Agares
O Duque que Faz Voltar
Quando reter quem quer partir deixa de ser amor e passa a ser prisão?
Há uma casa antiga onde todas as portas dão de volta à mesma sala: entra-se por uma, segue-se o corredor, vira-se à direita e à esquerda e desemboca-se de novo de onde se saiu. Junto ao batente há uma mala arrumada, de correias afiveladas, pronta há muito e nunca levantada; e o chão estremece de leve, uma vez, cada vez que alguém pensa em se erguer para partir. Ali reina o segundo dos setenta e dois da Ars Goetia, duque do Oriente à frente de trinta e uma legiões, que ensina todas as línguas, faz regressar os que fogem e sacode a terra sob os pés de quem se despede. O nome que esse abraço fechado toma, quando consente em falar, é Agares.

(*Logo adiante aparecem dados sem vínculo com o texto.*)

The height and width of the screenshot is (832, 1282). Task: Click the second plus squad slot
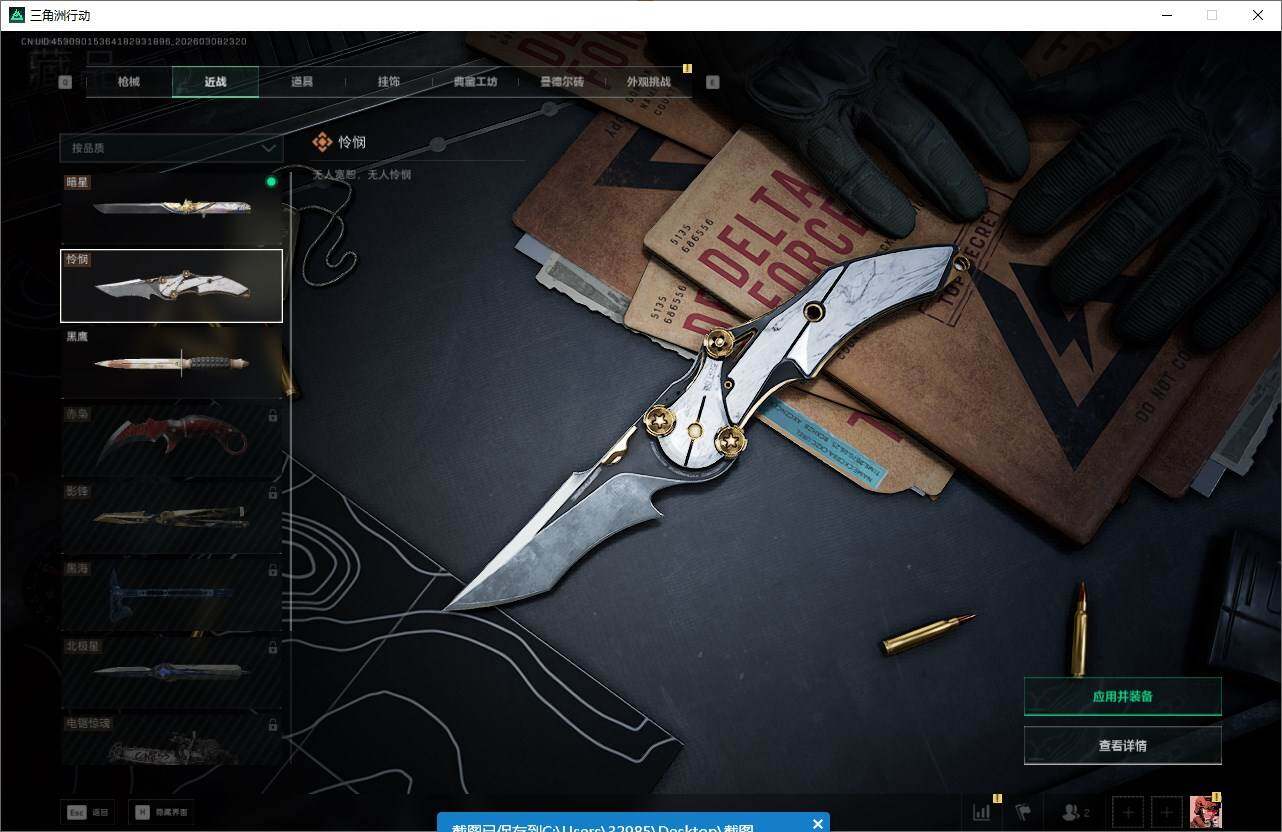point(1167,812)
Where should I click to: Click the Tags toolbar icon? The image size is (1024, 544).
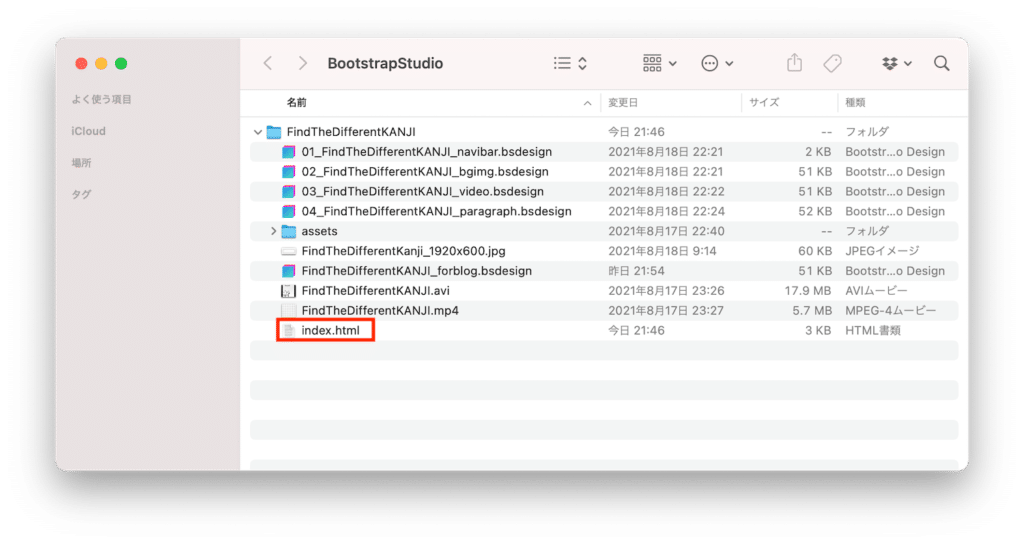pyautogui.click(x=832, y=63)

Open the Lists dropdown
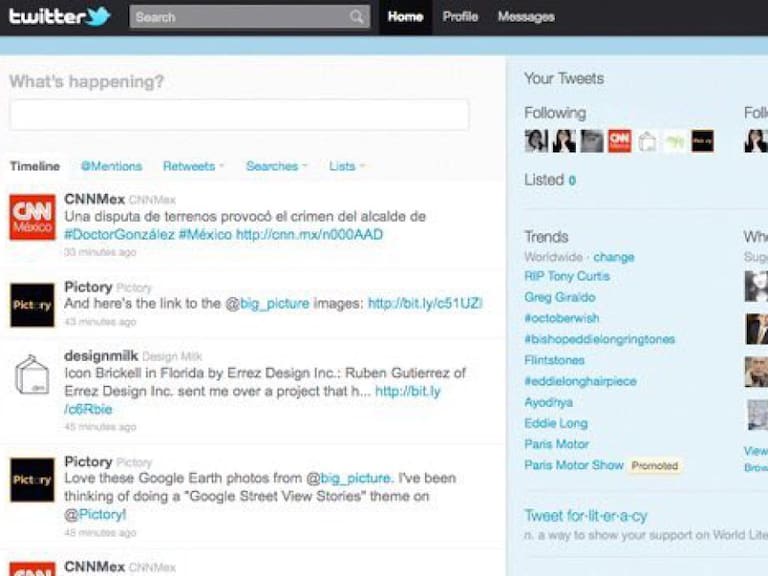[346, 166]
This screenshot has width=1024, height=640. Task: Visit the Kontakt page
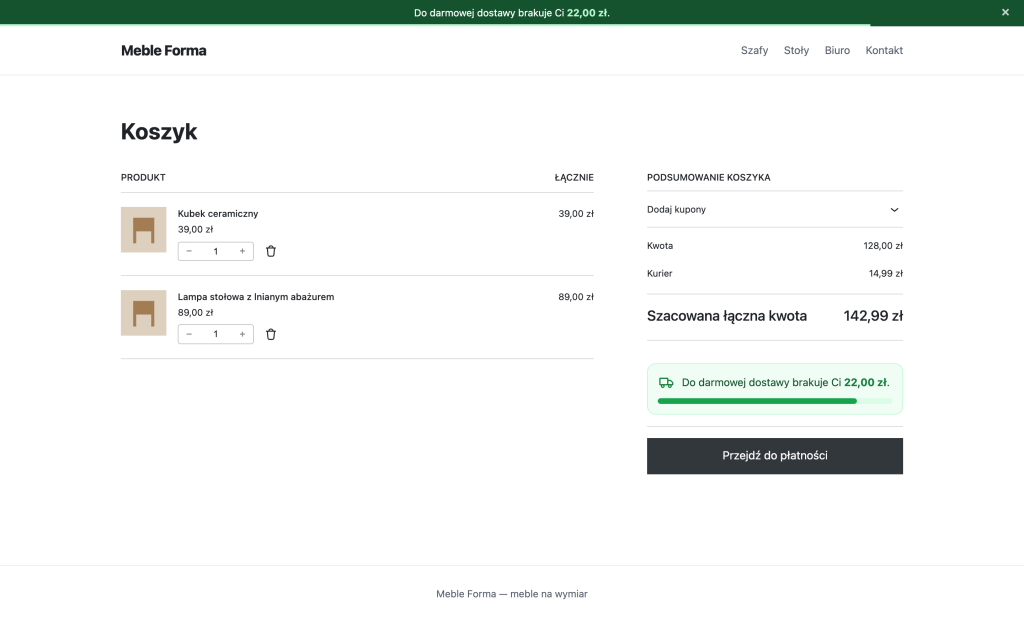pyautogui.click(x=884, y=50)
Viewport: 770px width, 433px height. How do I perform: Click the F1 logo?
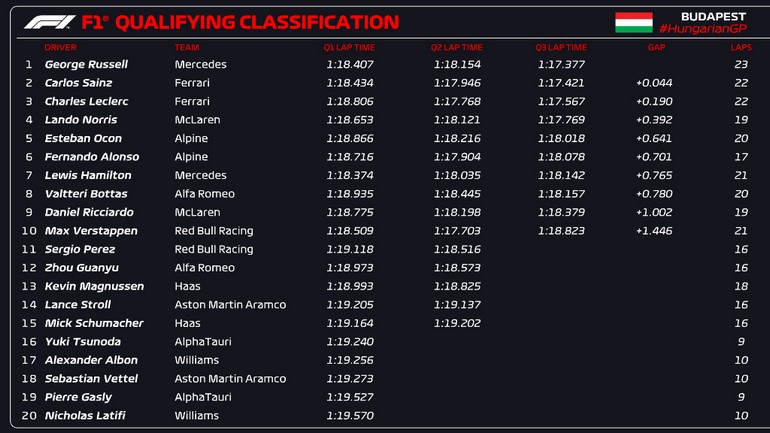pyautogui.click(x=49, y=22)
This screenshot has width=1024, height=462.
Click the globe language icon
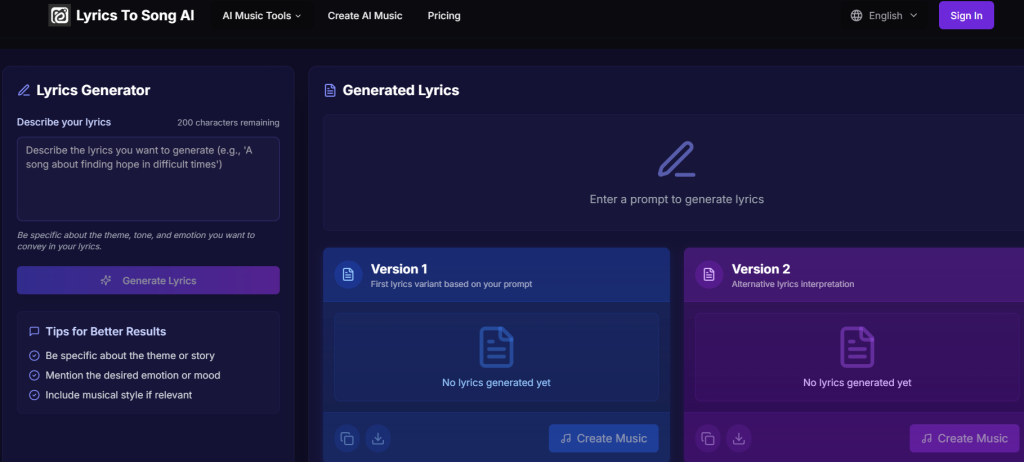coord(857,16)
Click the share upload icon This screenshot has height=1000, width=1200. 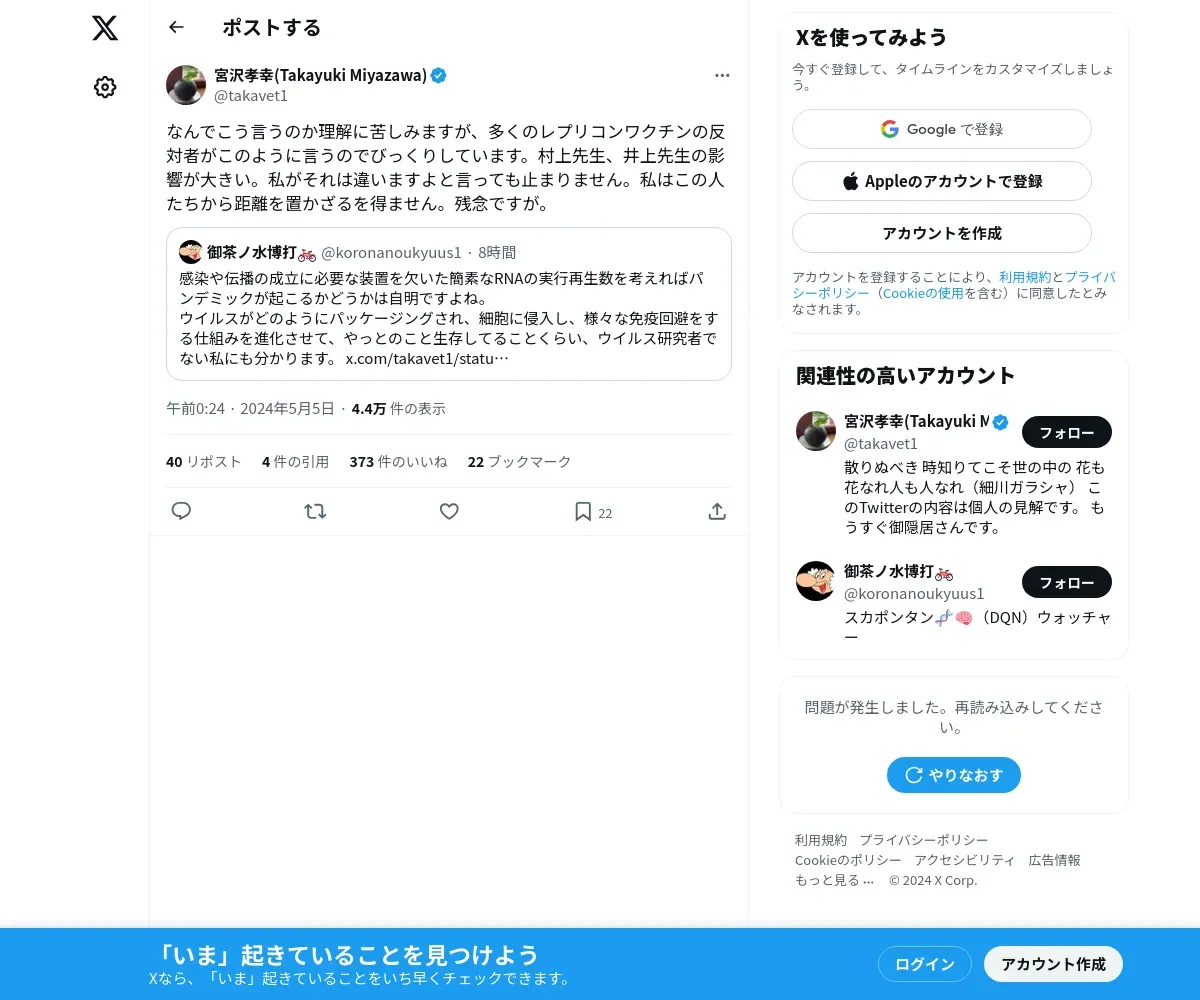[x=717, y=511]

No segundo volume de Magia Goética, Eisenheim — o evocador — chama Agares pela arte, senta-se diante do duque que não deixa ninguém ir e o interroga, sem lhe pedir nada. O livro não mostra o rito, só a conversa que se seguiu. Agares responde com doçura ansiosa e uma lucidez que às vezes parece cuidado: raramente mente por inteiro, inverte — toma uma palavra viva (lealdade, cuidado, união, permanência) e a torce um grau, só um, até que continue parecendo a mesma e já signifique o contrário. Ao longo de dez interrogatórios, a conversa desce do amor que sustenta até a corrente que sufoca: a língua que prende, o regresso forçado, a chantagem do afeto, o cuidado que aprisiona, o terremoto de quem faz de outra pessoa o próprio chão e as famílias que trocaram o ninho pela gaiola. Cada tópico encerra com uma Nota de discernimento, em voz do autor, que nomeia a sombra examinada e a virtude que ela mantém cativa.
Não é um manual, e não é ficção: é o registro de uma evocação real, posta em forma de diálogo. E o que ele mede é a distância exata entre o amor que sustenta e o que aprisiona — entre segurar quem fica e prender quem quer partir.